* BEGIN TASK DATA *

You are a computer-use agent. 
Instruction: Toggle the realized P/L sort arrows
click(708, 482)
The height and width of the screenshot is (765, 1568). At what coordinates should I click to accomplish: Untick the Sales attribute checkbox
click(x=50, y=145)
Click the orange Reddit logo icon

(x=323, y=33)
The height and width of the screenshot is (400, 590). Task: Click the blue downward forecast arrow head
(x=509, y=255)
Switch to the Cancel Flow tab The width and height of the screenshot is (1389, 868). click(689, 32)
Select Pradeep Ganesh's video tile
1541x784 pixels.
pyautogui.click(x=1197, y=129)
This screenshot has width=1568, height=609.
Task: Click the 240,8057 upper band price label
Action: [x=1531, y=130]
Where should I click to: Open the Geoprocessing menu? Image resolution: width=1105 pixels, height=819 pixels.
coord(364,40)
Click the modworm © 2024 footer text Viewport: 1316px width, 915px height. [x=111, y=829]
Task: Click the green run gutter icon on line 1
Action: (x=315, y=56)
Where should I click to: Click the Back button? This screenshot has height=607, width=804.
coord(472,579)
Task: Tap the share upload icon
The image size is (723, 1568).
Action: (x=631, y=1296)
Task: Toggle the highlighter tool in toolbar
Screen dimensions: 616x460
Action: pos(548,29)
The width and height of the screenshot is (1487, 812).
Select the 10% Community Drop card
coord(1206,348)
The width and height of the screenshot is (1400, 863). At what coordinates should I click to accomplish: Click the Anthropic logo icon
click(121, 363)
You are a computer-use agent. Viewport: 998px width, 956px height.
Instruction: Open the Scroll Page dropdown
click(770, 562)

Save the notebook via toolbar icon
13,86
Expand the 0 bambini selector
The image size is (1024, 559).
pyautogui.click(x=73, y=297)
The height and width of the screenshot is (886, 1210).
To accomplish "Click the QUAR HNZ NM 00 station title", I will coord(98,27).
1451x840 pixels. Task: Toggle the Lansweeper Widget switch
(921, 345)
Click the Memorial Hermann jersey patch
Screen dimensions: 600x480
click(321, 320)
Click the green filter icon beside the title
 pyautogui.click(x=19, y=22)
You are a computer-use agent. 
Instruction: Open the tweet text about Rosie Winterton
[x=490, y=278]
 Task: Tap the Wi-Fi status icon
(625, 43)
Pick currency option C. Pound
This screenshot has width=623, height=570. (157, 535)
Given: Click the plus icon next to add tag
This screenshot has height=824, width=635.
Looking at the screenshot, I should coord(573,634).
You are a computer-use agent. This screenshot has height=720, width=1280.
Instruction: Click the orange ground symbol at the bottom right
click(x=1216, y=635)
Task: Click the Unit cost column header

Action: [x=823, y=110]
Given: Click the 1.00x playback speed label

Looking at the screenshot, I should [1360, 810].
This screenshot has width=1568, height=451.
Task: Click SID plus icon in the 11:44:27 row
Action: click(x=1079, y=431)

* END TASK DATA *

▸ TASK DIRECTIONS: Could you write out every one of the entries above word for word, leaving nothing out?

▸ RESULT OF THIS EXERCISE:
You are a computer-use agent. 
Instruction: Toggle the realized P/L sort arrows
click(708, 482)
The height and width of the screenshot is (765, 1568). At what coordinates should I click to accomplish: Untick the Sales attribute checkbox
click(x=50, y=145)
Click the orange Reddit logo icon

(x=323, y=33)
The height and width of the screenshot is (400, 590). Task: Click the blue downward forecast arrow head
(x=509, y=255)
Switch to the Cancel Flow tab The width and height of the screenshot is (1389, 868). click(689, 32)
Select Pradeep Ganesh's video tile
1541x784 pixels.
pyautogui.click(x=1197, y=129)
This screenshot has width=1568, height=609.
Task: Click the 240,8057 upper band price label
Action: [x=1531, y=130]
Where should I click to: Open the Geoprocessing menu? Image resolution: width=1105 pixels, height=819 pixels.
coord(364,40)
Click the modworm © 2024 footer text Viewport: 1316px width, 915px height. [x=111, y=829]
Task: Click the green run gutter icon on line 1
Action: (x=315, y=56)
Where should I click to: Click the Back button? This screenshot has height=607, width=804.
coord(472,579)
Task: Tap the share upload icon
The image size is (723, 1568).
Action: (x=631, y=1296)
Task: Toggle the highlighter tool in toolbar
Screen dimensions: 616x460
Action: pos(548,29)
The width and height of the screenshot is (1487, 812).
Select the 10% Community Drop card
coord(1206,348)
The width and height of the screenshot is (1400, 863). At what coordinates should I click to accomplish: Click the Anthropic logo icon
click(121, 363)
You are a computer-use agent. Viewport: 998px width, 956px height.
Instruction: Open the Scroll Page dropdown
click(770, 562)

Save the notebook via toolbar icon
13,86
Expand the 0 bambini selector
The image size is (1024, 559).
pyautogui.click(x=73, y=297)
The height and width of the screenshot is (886, 1210).
To accomplish "Click the QUAR HNZ NM 00 station title", I will coord(98,27).
1451x840 pixels. Task: Toggle the Lansweeper Widget switch
(921, 345)
Click the Memorial Hermann jersey patch
Screen dimensions: 600x480
click(321, 320)
Click the green filter icon beside the title
 pyautogui.click(x=19, y=22)
You are a computer-use agent. 
Instruction: Open the tweet text about Rosie Winterton
[x=490, y=278]
 Task: Tap the Wi-Fi status icon
(625, 43)
Pick currency option C. Pound
This screenshot has width=623, height=570. (157, 535)
Given: Click the plus icon next to add tag
This screenshot has height=824, width=635.
Looking at the screenshot, I should coord(573,634).
You are a computer-use agent. This screenshot has height=720, width=1280.
Instruction: Click the orange ground symbol at the bottom right
click(x=1216, y=635)
Task: Click the Unit cost column header

Action: [x=823, y=110]
Given: Click the 1.00x playback speed label

Looking at the screenshot, I should [1360, 810].
This screenshot has width=1568, height=451.
Task: Click SID plus icon in the 11:44:27 row
Action: click(x=1079, y=431)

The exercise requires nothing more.